In any event, when either of those situations is scrutinized, it was the league and not the Whitecaps that were at fault. Camilo’s agent forced the Mexican move by bringing into question the legality of unilateral options built into many MLS contracts, and the Lewis situation developed as a result of the league providing erroneous information to its clubs.

But while some fans have been critical of the club at large, Robinson has emerged without any ill feelings directed his way. Justifiably so – he wasn’t at the helm when Camilo was hinting at more money, and the Lewis kerfuffle was again an issue that one could argue was more a bungle on the league’s part.

From the Whitecaps perspective, Lenarduzzi states Robinson’s handling of the media scrutiny passed the test.

“It’s been a bit of a baptism by fire for him, but as I’ve always said, you find out most about people when they’re in adverse situations,” Lenarduzzi says at the Whitecaps offices in downtown Vancouver. “Everybody does well when things are going well.”

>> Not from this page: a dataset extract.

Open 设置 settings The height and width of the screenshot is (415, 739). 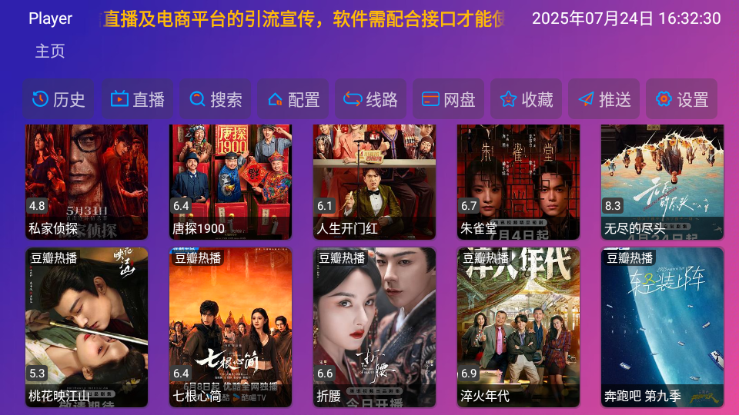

Robinson was already dealing with another challenge; from the point he was named coach, fans had the perception that he was a fallback option – this after the Whitecaps pursued the likes of former U.S. and Egypt coach Bob Bradley (Bradley declined the offer to coach Vancouver to manage Norwegian side Stabaek).

Canadian Frank Yallop, who later signed on to become the coach and technical director of the Chicago Fire, was also linked to the Whitecaps job.

“I don’t for one minute blame the club to go and explore every opportunity,” Robinson says of the club’s pursuit of Bradley and others. “If they don’t do their homework and get the best possible person for the job, then they haven’t done their job totally… it would be naïve as a club not to go and interview Bob Bradley.”

But, ultimately, Bradley decided to pursue the European dream, and Robinson got the job. But it’s not as if Vancouver was hard up for candidates. According to the man who eventually got the position, there were over 200 applications and he emerged on top.

And now that he’s been chosen as the man to lead Vancouver forward, the ultimate aim is to build a foundation for long-term success.

“Everyone’s got a dream,” Robinson says. “My dream is that I want to go manage in the Premier League in England. Will that dream happen? I don’t know. I’ve been a given a fantastic opportunity to be here at the club, a fantastic organization – one I’m going to take with great pride and great honesty, and move forward with that.

“If you ask me, do I want to be at this club for 10 years as we continue moving forward? One hundred per cent I do, yes. Will I be? Who knows? You don’t know what’s around the corner, but I want to be a big part of this club as it continues its growth and development to be successful in MLS.”